=== DATA RECORDS ===
▼

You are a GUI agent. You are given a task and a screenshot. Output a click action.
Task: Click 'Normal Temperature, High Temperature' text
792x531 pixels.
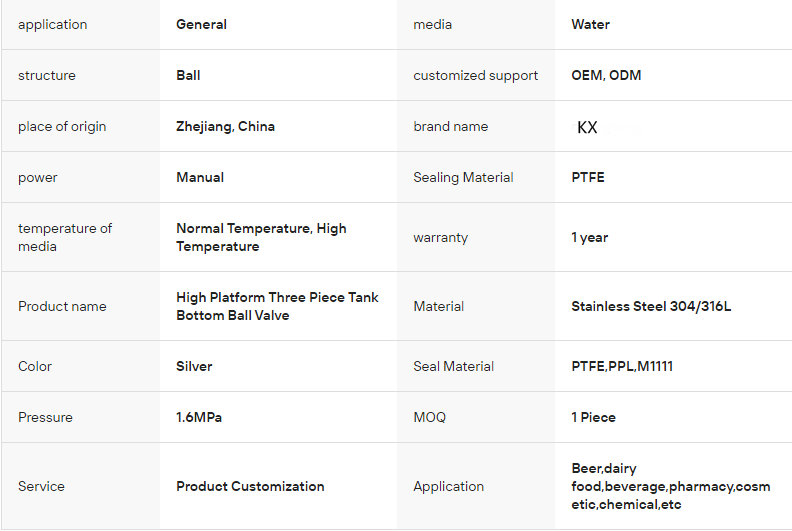tap(261, 237)

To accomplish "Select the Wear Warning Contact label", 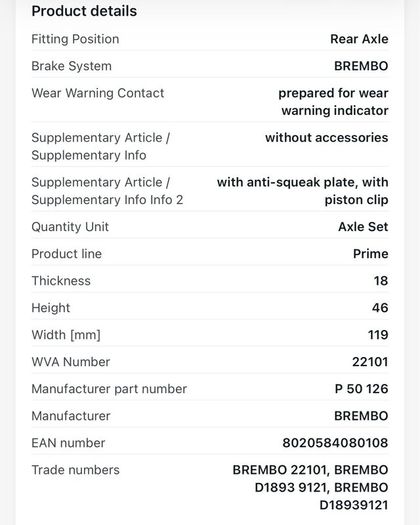I will pyautogui.click(x=98, y=93).
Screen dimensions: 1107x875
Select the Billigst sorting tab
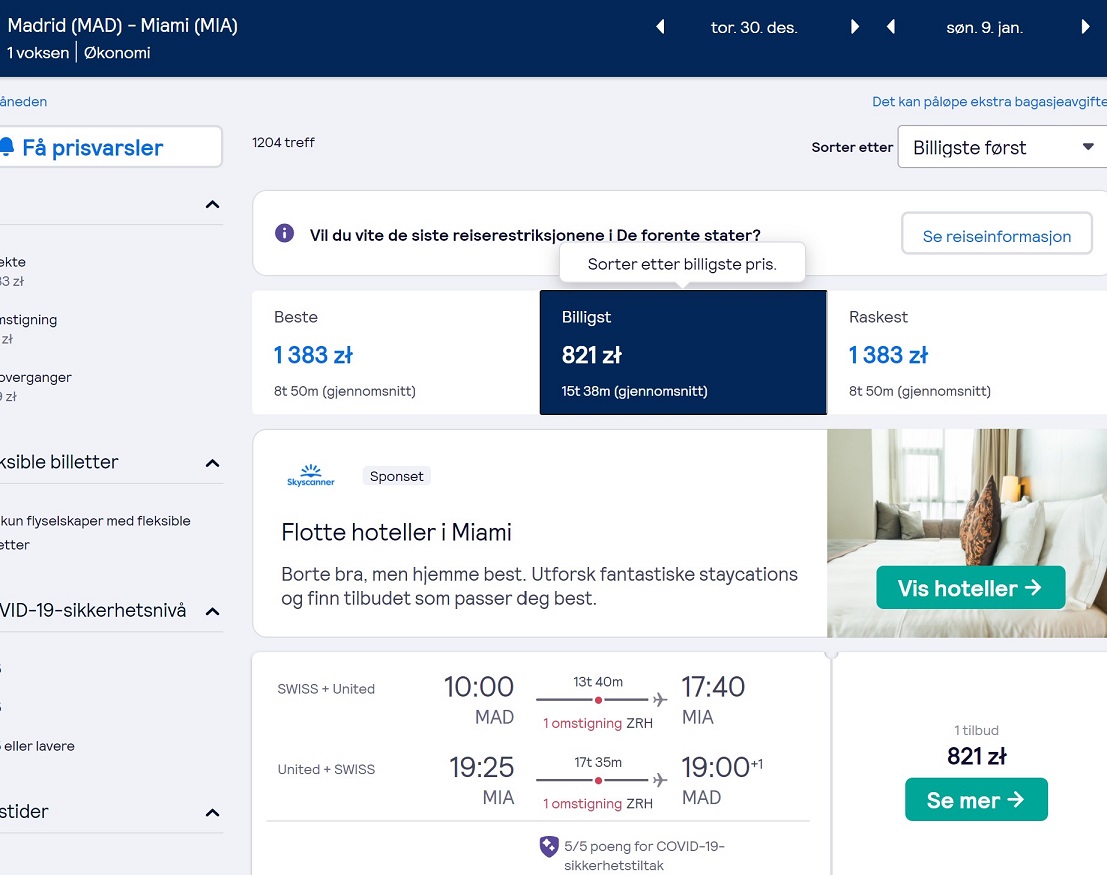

▲

=== TO DO ===
Repeat verbatim the range of lines that opens at the line containing "Screen dimensions: 1107x875" and closes at the last line of the entries, excluding all pictures.

=== REPLY ===
Screen dimensions: 1107x875
Select the Billigst sorting tab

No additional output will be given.